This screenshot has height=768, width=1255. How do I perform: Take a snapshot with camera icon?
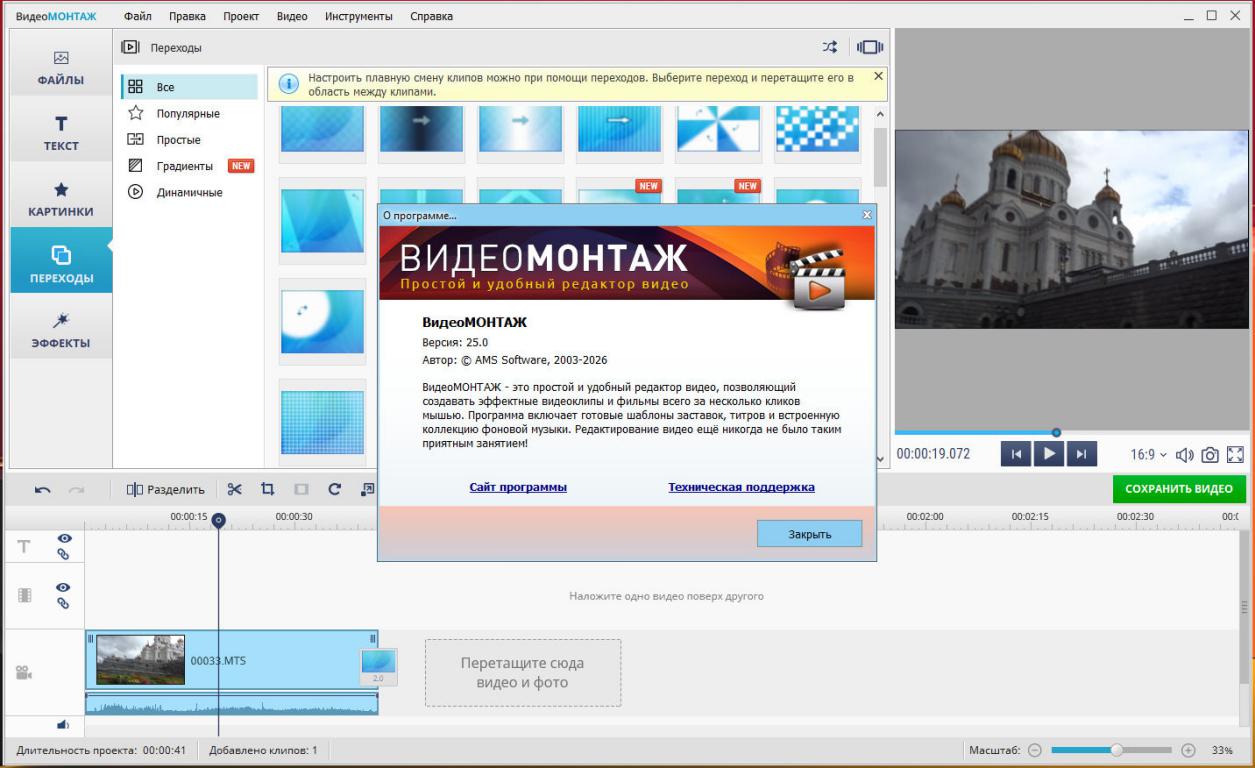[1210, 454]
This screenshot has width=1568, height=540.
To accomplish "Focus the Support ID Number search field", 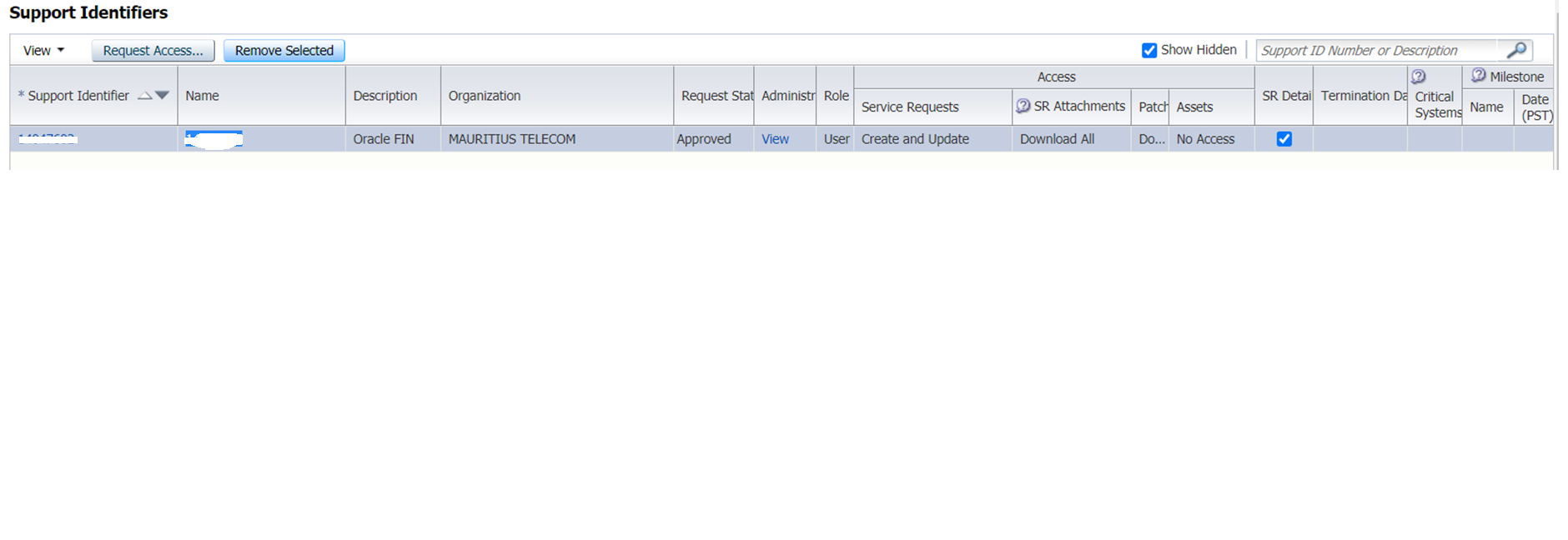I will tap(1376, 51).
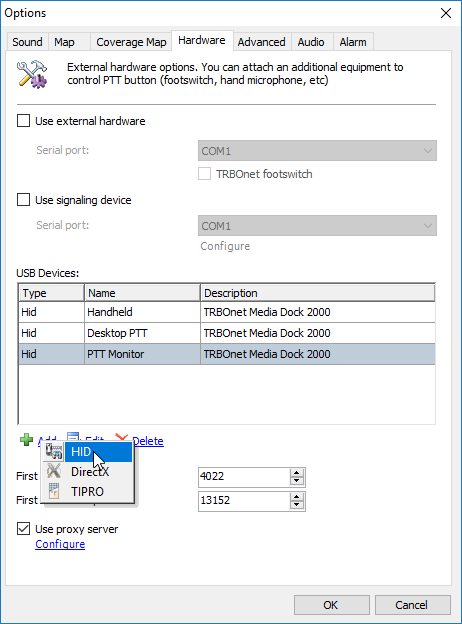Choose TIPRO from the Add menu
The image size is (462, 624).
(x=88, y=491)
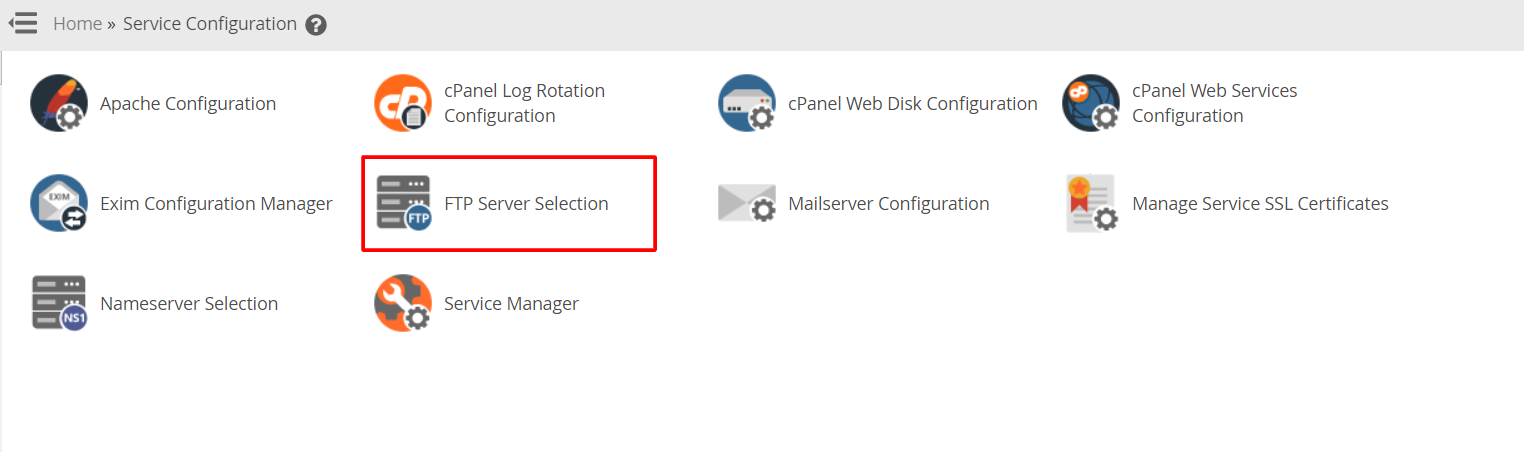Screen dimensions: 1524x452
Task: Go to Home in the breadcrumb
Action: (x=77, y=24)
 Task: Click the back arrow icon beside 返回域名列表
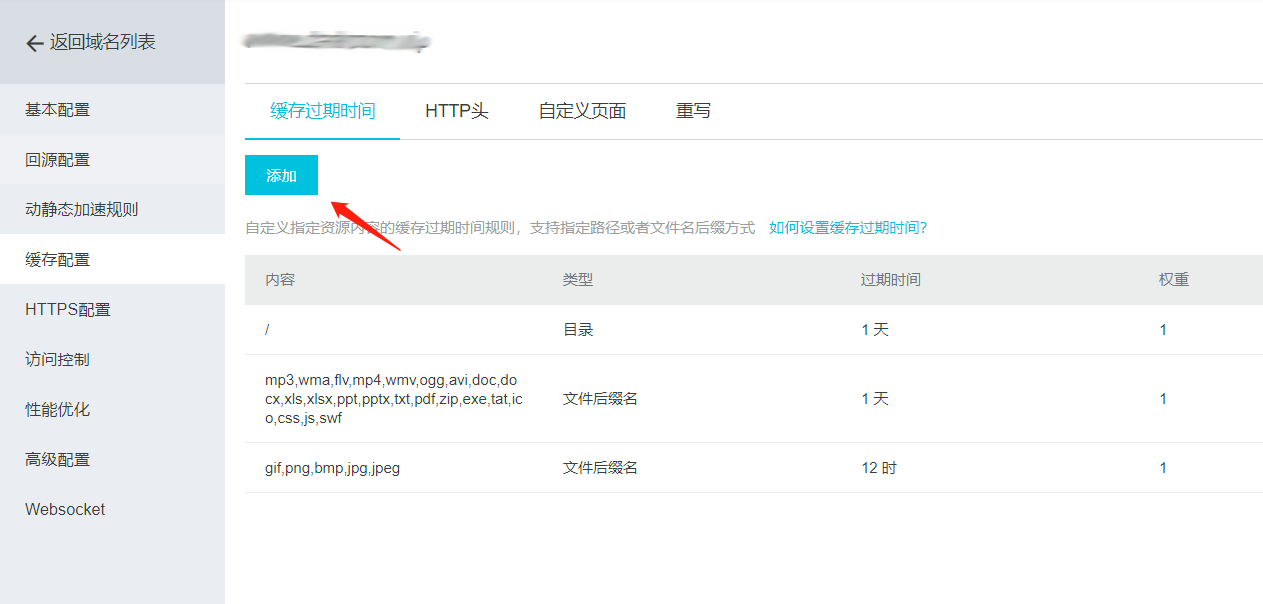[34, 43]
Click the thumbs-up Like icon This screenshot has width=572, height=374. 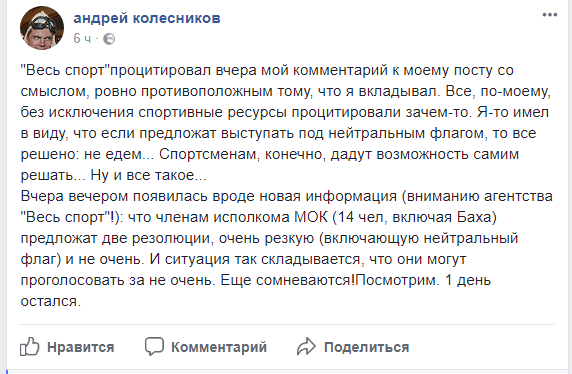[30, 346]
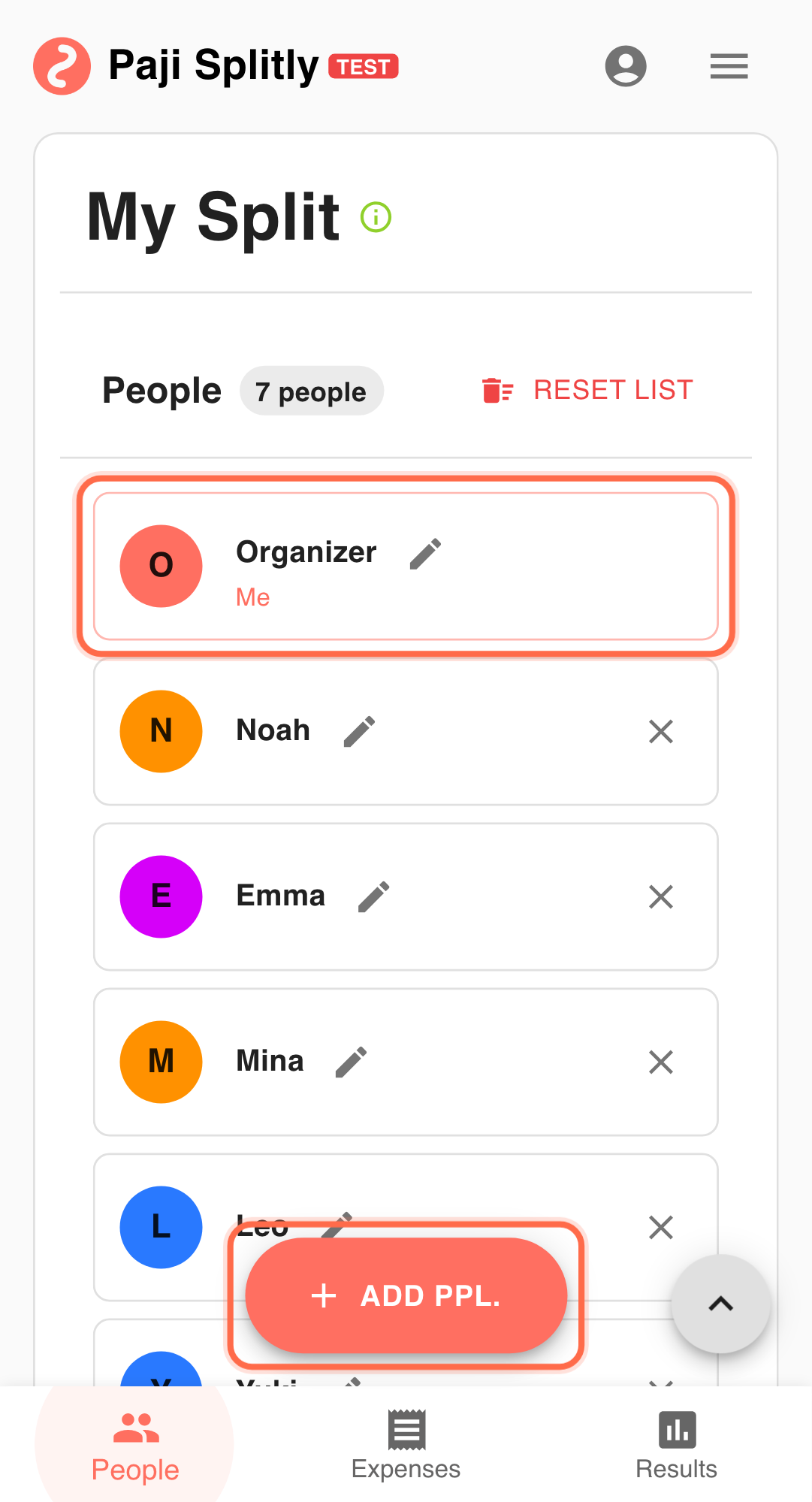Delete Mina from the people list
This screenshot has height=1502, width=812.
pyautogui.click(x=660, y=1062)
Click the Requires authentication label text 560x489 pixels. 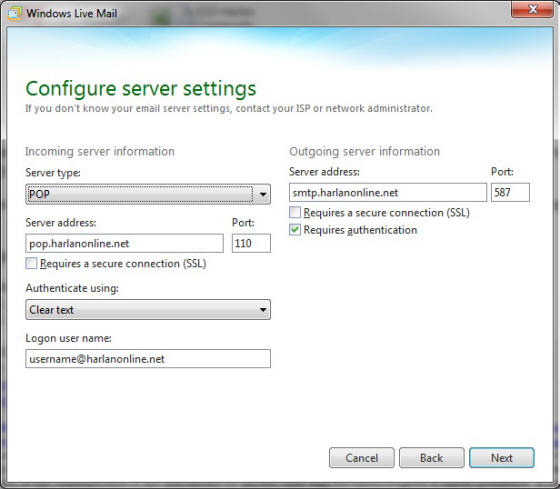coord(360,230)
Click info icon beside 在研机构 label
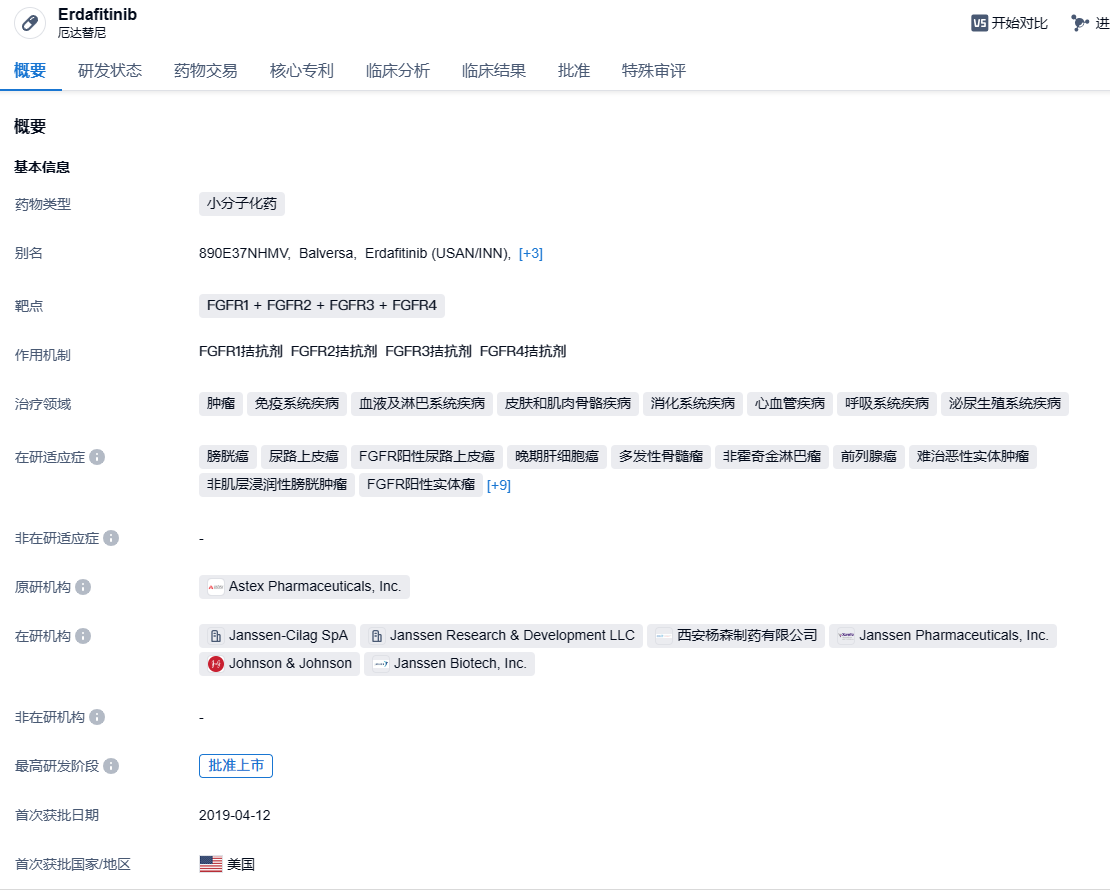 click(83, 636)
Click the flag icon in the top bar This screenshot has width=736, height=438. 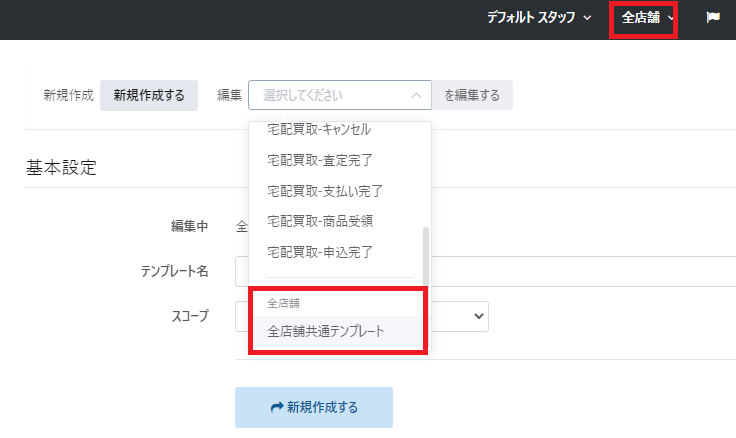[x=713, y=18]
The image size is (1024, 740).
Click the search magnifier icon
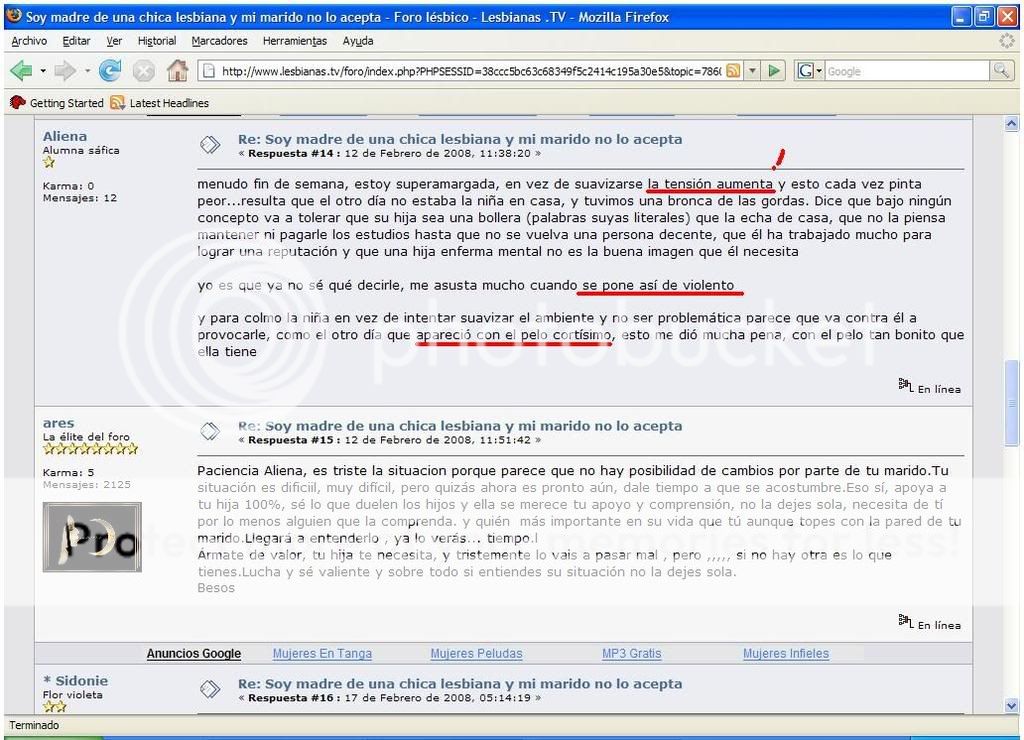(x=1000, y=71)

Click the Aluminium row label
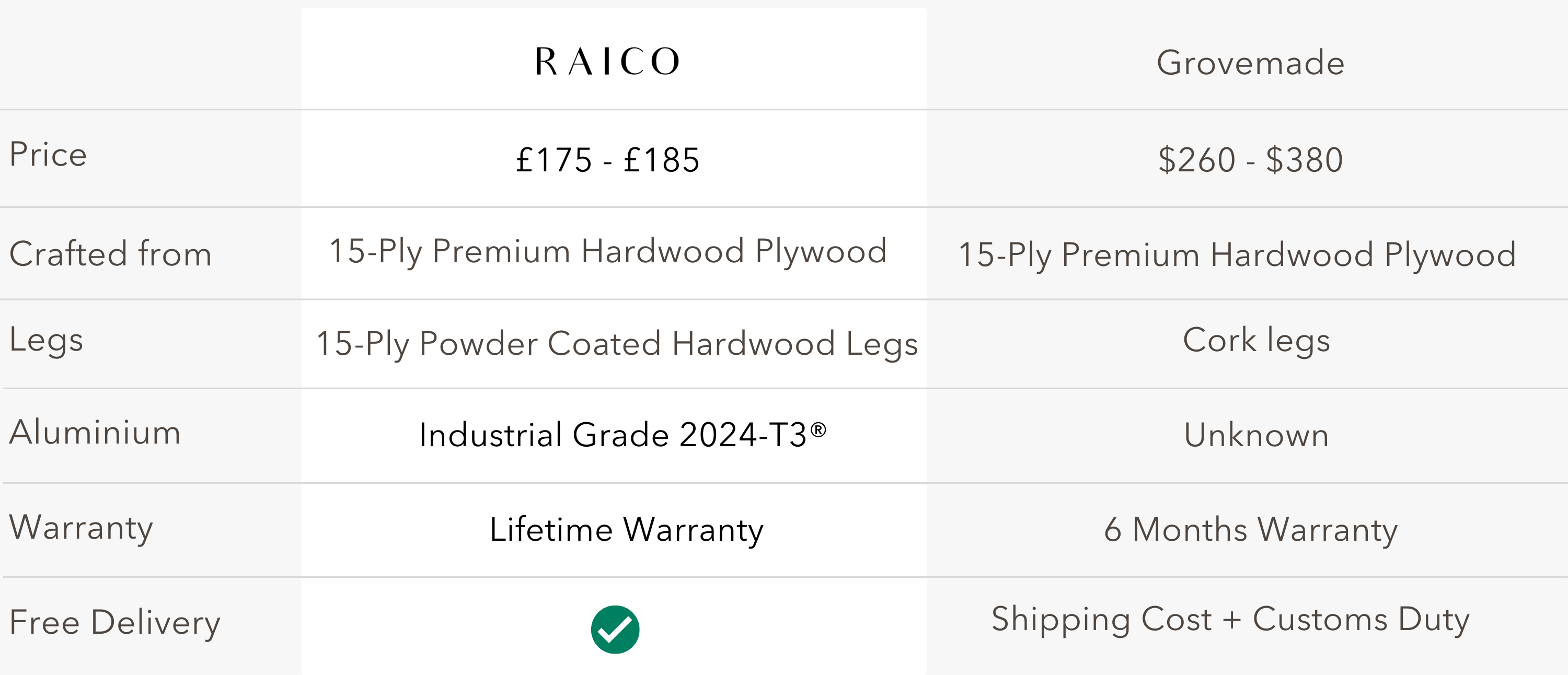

# Task goal
Return exactly what appears from the opening line of the material through the line with "This screenshot has width=1568, height=540.", apart from the pictures.

# Exercise response
This screenshot has height=768, width=1255. How do I perform: Take a snapshot with camera icon?
[1210, 454]
This screenshot has width=1568, height=540.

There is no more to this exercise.